| Requirement |
Each line below is to be copied exactly; images do not go into the copy.

Extracted data entries:
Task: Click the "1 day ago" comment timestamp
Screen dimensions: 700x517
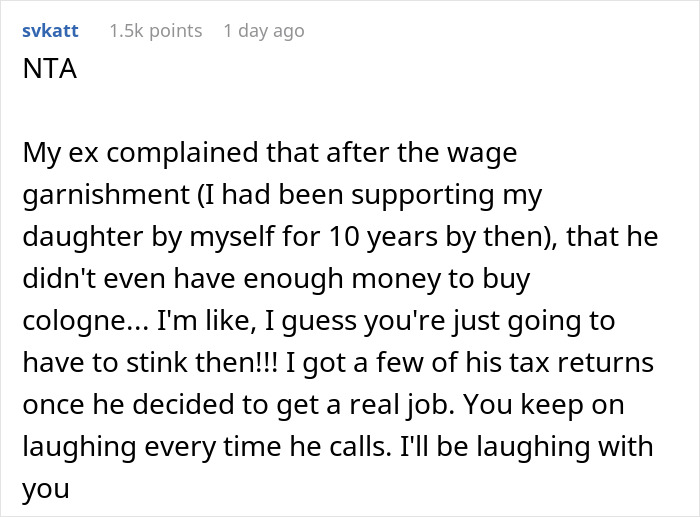Action: click(x=264, y=31)
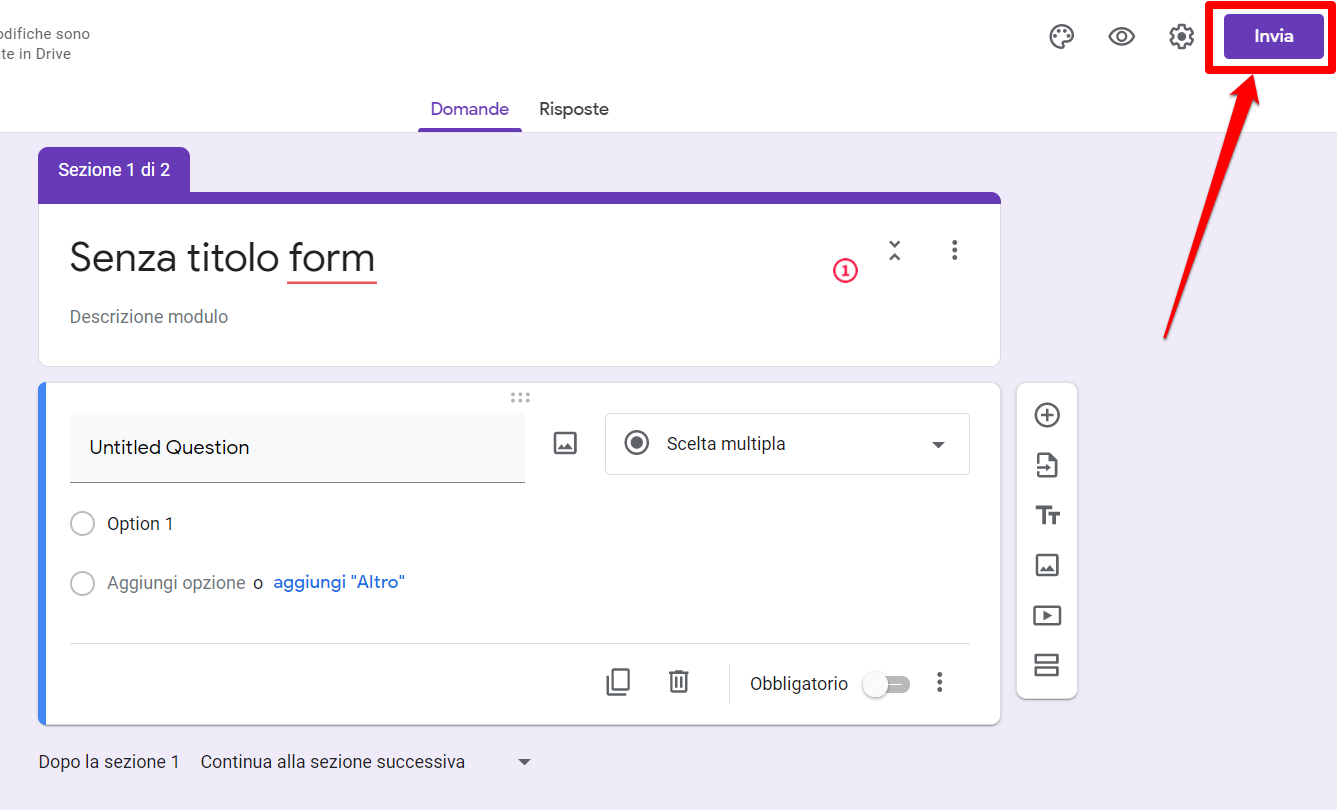Click the import questions icon
The height and width of the screenshot is (810, 1337).
1046,465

| Task answer |
Task: Click the "1 day ago" comment timestamp
Screen dimensions: 700x517
Action: click(x=264, y=31)
Click the import questions icon
The height and width of the screenshot is (810, 1337).
1046,465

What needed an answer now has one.